The current situation necessitates a paradigm shift towards more integrated and collaborative approaches. This includes investing in the development of comprehensive rare disease registries, promoting data sharing initiatives with robust privacy protections, and fostering interdisciplinary research collaborations. The success of initiatives like Aspire4Rare Diagnosis and IHI RealiseD demonstrates a growing recognition of the need for systemic solutions.

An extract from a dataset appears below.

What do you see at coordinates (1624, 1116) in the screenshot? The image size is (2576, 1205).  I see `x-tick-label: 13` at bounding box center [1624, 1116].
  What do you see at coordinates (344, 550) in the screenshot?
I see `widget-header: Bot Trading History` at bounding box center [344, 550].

Looking ahead, the pharmaceutical industry, in partnership with patient advocacy groups and academic institutions, must prioritize the creation of robust, interconnected ecosystems for rare disease research and diagnosis. This will involve not only technological advancements but also a fundamental rethinking of how knowledge is shared, how expertise is leveraged, and how patients are guided through the complex healthcare landscape. The ultimate goal is to transform the diagnostic odyssey from a perilous journey into a more streamlined and supportive experience, ensuring that every patient has the opportunity to receive a timely and accurate diagnosis, paving the way for appropriate care and improved quality of life. The journey from symptom to solution is long, but with concerted, collaborative effort, the path can be made significantly shorter and more navigable for those affected by rare diseases.